2. The method of claim 1 , wherein motion compensated correlation is performed on cellular signals received from a plurality of cellular signal base stations.

3. The method of claim 1 , wherein motion compensated correlation is performed on a plurality of received signals from a single cellular base station.

4. The method of any of the preceding claims, wherein the determining step is also based on data for the position of the at least one cellular signal base station transceiver.

5. The method of any of the preceding claims, wherein the location of the receiver is performed for a plurality of time periods to determine a plurality of positions for a moving receiver.

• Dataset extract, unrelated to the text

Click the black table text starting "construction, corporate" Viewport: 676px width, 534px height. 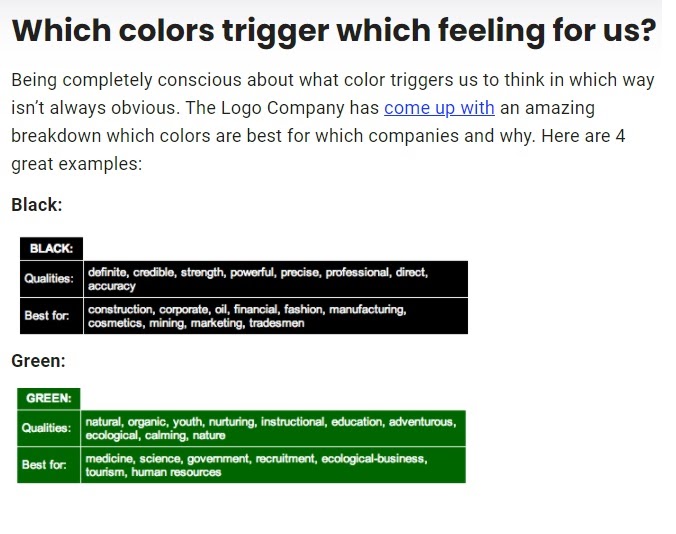coord(247,316)
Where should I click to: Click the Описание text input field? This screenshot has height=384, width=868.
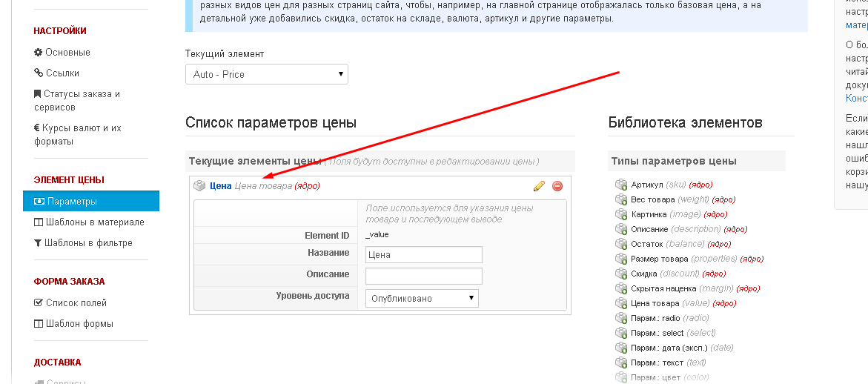(x=423, y=277)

6. The method of any of the preceding claims, wherein the determining step is also based on determined path lengths for the received signals transmitted from the at least one cellular signal base station transceiver.

7. Apparatus for performing positioning of a receiver, comprising at least one processor and at least one non-transient computer readable medium for storing instructions that, when executed by the at least one processor, causes the apparatus to perform operations comprising: performing motion compensated correlation upon a plurality of received signals transmitted from at least one cellular signal base station transceiver to generate at least one motion compensated correlation result; identifying a direction of arrival for each received signal in the plurality of received signals using the at least one motion compensated correlation result; and determining, using the direction of arrival of the plurality of received signals, a location of the receiver.

Description:
METHOD AND APPARATUS FOR PERFORMING POSITION LOCATION USING CELLULAR SIGNALS

BACKGROUND

Field

[0001] Embodiments of the present invention generally relate to radio communications and, in particular, to a method and apparatus for performing position location using cellular signals.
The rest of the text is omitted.